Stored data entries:

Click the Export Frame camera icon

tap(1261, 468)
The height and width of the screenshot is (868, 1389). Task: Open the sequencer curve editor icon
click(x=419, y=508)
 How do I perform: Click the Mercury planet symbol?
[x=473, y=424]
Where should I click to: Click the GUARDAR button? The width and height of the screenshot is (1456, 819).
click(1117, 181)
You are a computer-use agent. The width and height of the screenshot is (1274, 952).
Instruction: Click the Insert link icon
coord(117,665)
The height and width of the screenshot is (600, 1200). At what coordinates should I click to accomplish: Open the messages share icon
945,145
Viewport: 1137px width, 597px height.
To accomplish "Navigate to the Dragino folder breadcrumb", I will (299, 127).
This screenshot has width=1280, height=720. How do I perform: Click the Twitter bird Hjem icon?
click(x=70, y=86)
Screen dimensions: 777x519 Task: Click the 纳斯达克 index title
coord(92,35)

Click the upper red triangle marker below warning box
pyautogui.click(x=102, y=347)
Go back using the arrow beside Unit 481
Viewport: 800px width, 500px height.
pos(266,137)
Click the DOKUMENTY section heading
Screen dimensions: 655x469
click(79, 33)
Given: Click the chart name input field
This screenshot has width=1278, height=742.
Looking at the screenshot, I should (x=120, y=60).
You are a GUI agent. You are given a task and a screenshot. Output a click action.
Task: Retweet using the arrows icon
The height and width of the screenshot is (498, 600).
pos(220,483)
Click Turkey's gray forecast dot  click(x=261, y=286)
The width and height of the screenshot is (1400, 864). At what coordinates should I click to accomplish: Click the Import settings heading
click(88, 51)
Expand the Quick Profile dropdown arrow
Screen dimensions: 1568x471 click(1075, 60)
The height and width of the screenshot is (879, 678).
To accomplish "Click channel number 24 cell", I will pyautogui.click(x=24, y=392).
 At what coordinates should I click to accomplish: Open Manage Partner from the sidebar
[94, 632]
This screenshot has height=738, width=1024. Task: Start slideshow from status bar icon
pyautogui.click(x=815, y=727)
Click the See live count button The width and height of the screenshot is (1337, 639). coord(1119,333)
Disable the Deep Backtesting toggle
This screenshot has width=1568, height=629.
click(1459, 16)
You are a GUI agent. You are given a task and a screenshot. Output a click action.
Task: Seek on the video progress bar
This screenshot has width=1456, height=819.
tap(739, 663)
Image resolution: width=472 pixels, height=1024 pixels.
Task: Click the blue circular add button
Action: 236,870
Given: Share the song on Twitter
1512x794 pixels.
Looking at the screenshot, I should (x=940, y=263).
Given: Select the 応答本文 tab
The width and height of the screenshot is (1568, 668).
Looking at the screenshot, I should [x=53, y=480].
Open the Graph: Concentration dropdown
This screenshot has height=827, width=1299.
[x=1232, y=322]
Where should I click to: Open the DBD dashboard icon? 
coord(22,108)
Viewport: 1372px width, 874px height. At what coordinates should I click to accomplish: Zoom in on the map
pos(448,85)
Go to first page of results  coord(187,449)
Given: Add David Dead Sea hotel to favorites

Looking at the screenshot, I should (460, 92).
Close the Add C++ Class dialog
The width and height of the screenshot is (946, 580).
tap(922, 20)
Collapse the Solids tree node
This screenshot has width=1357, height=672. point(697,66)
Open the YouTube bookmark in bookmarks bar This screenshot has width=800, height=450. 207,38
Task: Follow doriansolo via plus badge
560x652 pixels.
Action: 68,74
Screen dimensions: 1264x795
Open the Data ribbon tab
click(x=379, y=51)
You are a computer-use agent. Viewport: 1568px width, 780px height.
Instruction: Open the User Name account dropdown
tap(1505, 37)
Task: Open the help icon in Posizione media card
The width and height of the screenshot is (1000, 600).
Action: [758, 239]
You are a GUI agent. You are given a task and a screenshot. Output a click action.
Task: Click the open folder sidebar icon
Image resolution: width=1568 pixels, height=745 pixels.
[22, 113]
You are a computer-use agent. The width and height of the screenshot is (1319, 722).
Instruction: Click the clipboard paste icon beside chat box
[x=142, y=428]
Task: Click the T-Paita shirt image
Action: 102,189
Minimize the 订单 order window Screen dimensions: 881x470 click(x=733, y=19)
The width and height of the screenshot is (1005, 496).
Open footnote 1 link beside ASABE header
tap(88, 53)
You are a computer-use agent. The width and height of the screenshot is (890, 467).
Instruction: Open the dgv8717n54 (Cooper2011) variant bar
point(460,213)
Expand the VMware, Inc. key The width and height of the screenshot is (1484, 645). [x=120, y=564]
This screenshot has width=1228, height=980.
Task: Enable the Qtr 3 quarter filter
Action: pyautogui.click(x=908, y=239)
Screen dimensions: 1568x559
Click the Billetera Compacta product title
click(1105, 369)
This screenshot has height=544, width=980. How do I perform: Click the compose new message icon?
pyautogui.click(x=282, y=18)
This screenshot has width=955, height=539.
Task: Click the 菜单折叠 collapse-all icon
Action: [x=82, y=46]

> BRIEF
Present the lines from the beginning of the data through the line containing "[x=473, y=424]" as a numbered list, leaving out any blank lines.

> RESULT OF THIS EXERCISE
1. Click the Export Frame camera icon
2. tap(1261, 468)
3. The height and width of the screenshot is (868, 1389). Task: Open the sequencer curve editor icon
4. click(x=419, y=508)
5.  How do I perform: Click the Mercury planet symbol?
6. [x=473, y=424]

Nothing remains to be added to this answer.